Artist's rendering
Esquire published a huge oral history of “Baywatch” today. While the whole thing is pretty interesting if you want to read about Pamela Anderson’s boobs, Nicole Eggert’s bitter regrets, and Jeremy Jackson’s drug problems (or if you want to see David Hasselhoff quoted as saying “My biggest challenge in life in women”), the most fascinating part for me was this little factoid, which was buried in a parenthetical:
Of the other principle actresses, Donna D’Errico declined to be interviewed. In an e-mail, D’Errico told Esquire.com of her plans to climb Mount Ararat to search for Noah’s Arc. “That is a very personal and religious journey for me,” she wrote. “I don’t want people to always just see me in the context of having been on Baywatch.” The trip was reportedly canceled over safety concerns.
GREENLIGHT THIS, HOLLYWOOD. GREENLIGHT THIS RIGHT NOW. I would watch a show titled “Donna D’Errico: Ark Hunter” all day long, to the point basic daily functions like bathing and eating actually start to suffer. You could team her up with Bear Grylls — who, for the record, has a wide open schedule right now — and fly them all over the world in search of Biblical artifacts. It would be like “Man vs. Wild” meets Tomb Raider meets, uh … [goes to IMDB to find something else Donna D'Errico was in] … HOLY CRAP THAT’S RIGHT SHE HOSTED “BATTLEBOTS.” Let’s get them in there, too. Donna D’Errico, Bear Grylls, and a bunch of Battlebots working together to find Noah’s Ark.
I smell Emmy Nobel.



Wasting her time. Everyone knows Noah’s Ark is waiting to be completed off of I-68 in Maryland. [www.roadsideamerica.com]
I’ve been to Frostburg. It would be one of the first places God would target to be wiped out by a flood…
Love the illustration. Those Taiwanese animators have nothing on you guys.
Sounds good to me……
Pamela Anderson: Python Chewer was a huge hit…
Donna D’Errico still looks pretty good. I’d watch long enough for Bear Grylls to pee on her. But if they don’t hit that story arch by episode 3, they’re going to lose like 80% of the viewership.
Something, something, big tits, life preservers, etc. etc.
If only breast implants existed back in Noah’s time. Wouldn’t have needed an ark. Although I guess then the world would be inhabited by nothing but women, most of whom would be actresses or pornstars. Which sounds like the kind of planet the Enterprise crew might happen upon in a Trek porn parody.

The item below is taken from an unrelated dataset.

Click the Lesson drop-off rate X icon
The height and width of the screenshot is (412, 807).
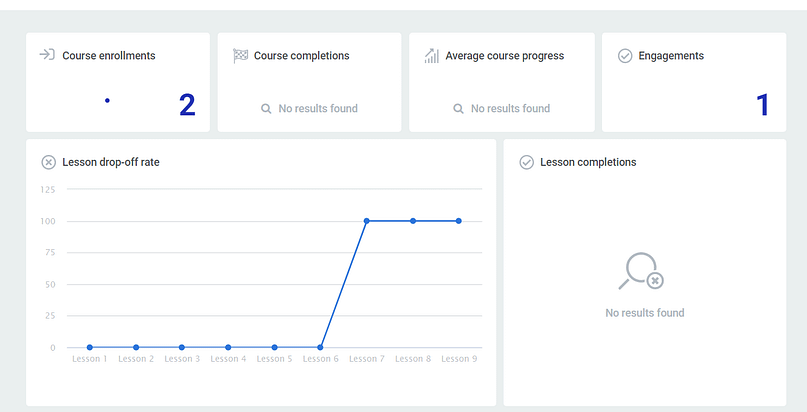[x=48, y=163]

Meanwhile, Yasmin Bleeth told Esquire.com of her plans to mount a guy named Ararat in search of a few grams of blow.
Oral history? I figured Pam had more of an @n@l history.
(never has a Rimshot been more appropriate)
Dear Donna,
Not everyone sees you in the context of just Baywatch. Many men also see you in the context of your numerous Playboy Spreads. And by “context” I mean “masterbate furiously.”
Anyway, I hope you you enjoy your Born Again experience.
Sincerely,
-The Evil Twin
…[goes to IMDB to find something else Donna D'Errico was in]…
Donna D’Errico also appeared in my KSK fantasy draft of playmates, as my 3rd round pick.
I read that two of every species of agent could fit in Donna D’Errico.
Quote Nicole Eggert,
It was the biggest mistake I ever made….
That’s pretty damning considering she dated Corey Haim for a long time.